# Text Preprocessing Assignment: NLTK and spaCy on Raw Review Data

## Introduction
This assignment focuses on the crucial step of text preprocessing in Natural Language Processing (NLP). You will utilize two popular Python libraries, NLTK and spaCy, to clean, transform, and prepare raw review data for further analysis or model building. Understanding and effectively applying these preprocessing techniques are fundamental skills for any NLP practitioner.

## Learning Objectives
Upon completion of this assignment, you should be able to:
- Load and inspect raw text data.
- Perform basic text cleaning operations (e.g., lowercasing, removing punctuation, numbers).
- Understand and apply different tokenization techniques using NLTK and spaCy.
- Identify and remove stop words effectively.
- Differentiate between and apply stemming and lemmatization.
- Utilize spaCy for advanced linguistic processing like Part-of-Speech (POS) tagging and Named Entity Recognition (NER).
- Create a custom preprocessing pipeline.
- Compare and contrast the functionalities of NLTK and spaCy for various preprocessing tasks.

## Dataset
For this assignment, you will use a raw review dataset. You can either use a dataset provided by your instructor, or if not provided, you can download a suitable dataset from platforms like Kaggle. A good example would be a sentiment analysis dataset containing product reviews (e.g., Amazon reviews, Yelp reviews, IMDB reviews).

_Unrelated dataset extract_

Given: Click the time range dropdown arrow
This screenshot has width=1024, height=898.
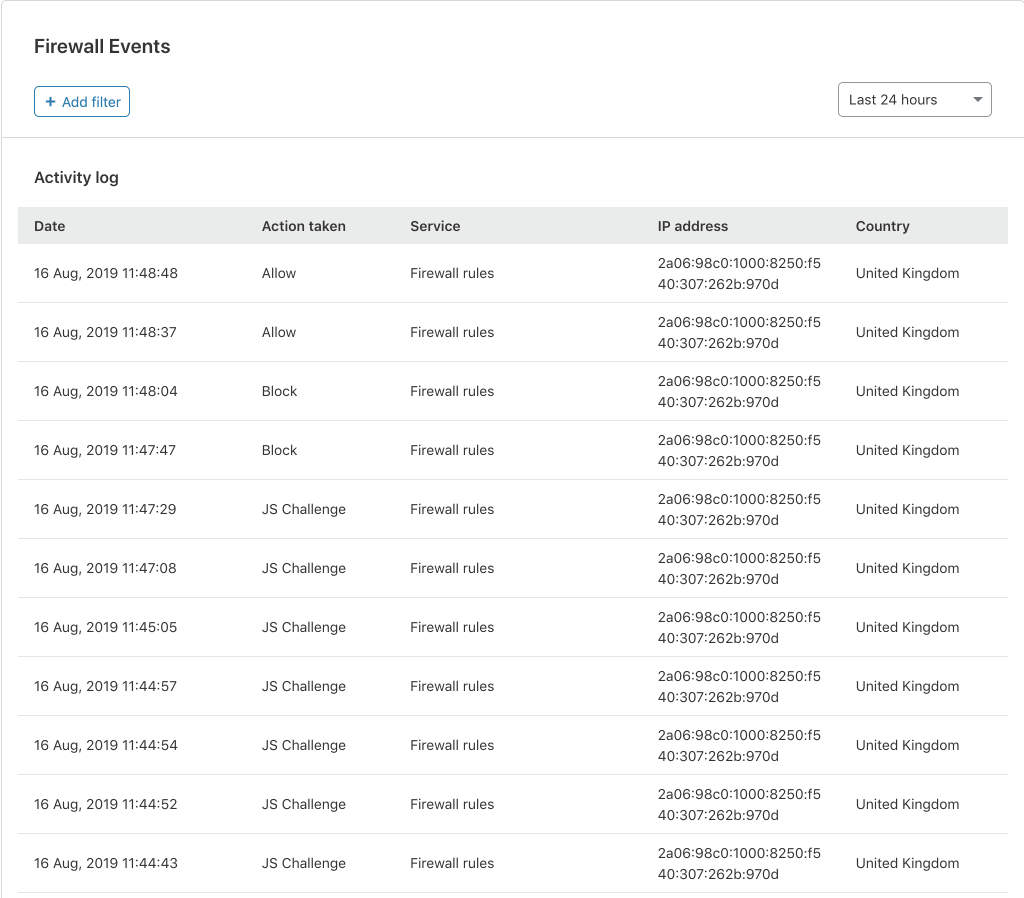Looking at the screenshot, I should (977, 100).
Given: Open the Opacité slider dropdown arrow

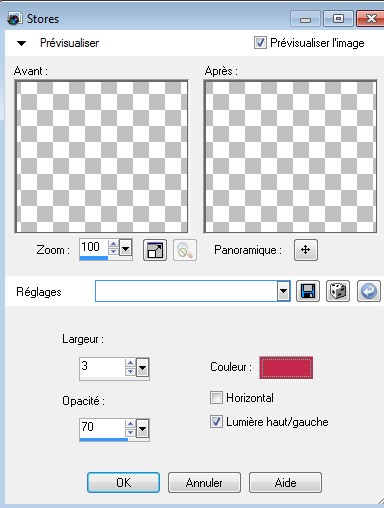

**Assumption:** For the purpose of this notebook, we will assume you have a CSV file named `reviews.csv` with a column named `text` containing the review content. If your file or column name is different, please adjust the loading code accordingly.

**If you need to download a dataset, consider searching for one of these on Kaggle:**
- "Amazon Product Reviews"
- "Yelp Dataset"
- "IMDB Movie Reviews"

In [None]:
import pandas as pd
import re
import string

import nltk
from nltk.corpus import stopwords
from nltk.tokenize import word_tokenize, sent_tokenize
from nltk.stem import PorterStemmer, WordNetLemmatizer

import spacy

# Download necessary NLTK data (if not already downloaded)
try:
    nltk.data.find('corpora/stopwords')
except nltk.downloader.DownloadError:
    nltk.download('stopwords')
try:
    nltk.data.find('tokenizers/punkt')
except nltk.downloader.DownloadError:
    nltk.download('punkt')
try:
    nltk.data.find('corpora/wordnet')
except nltk.downloader.DownloadError:
    nltk.download('wordnet')
try:
    nltk.data.find('taggers/averaged_perceptron_tagger')
except nltk.downloader.DownloadError:
    nltk.download('averaged_perceptron_tagger')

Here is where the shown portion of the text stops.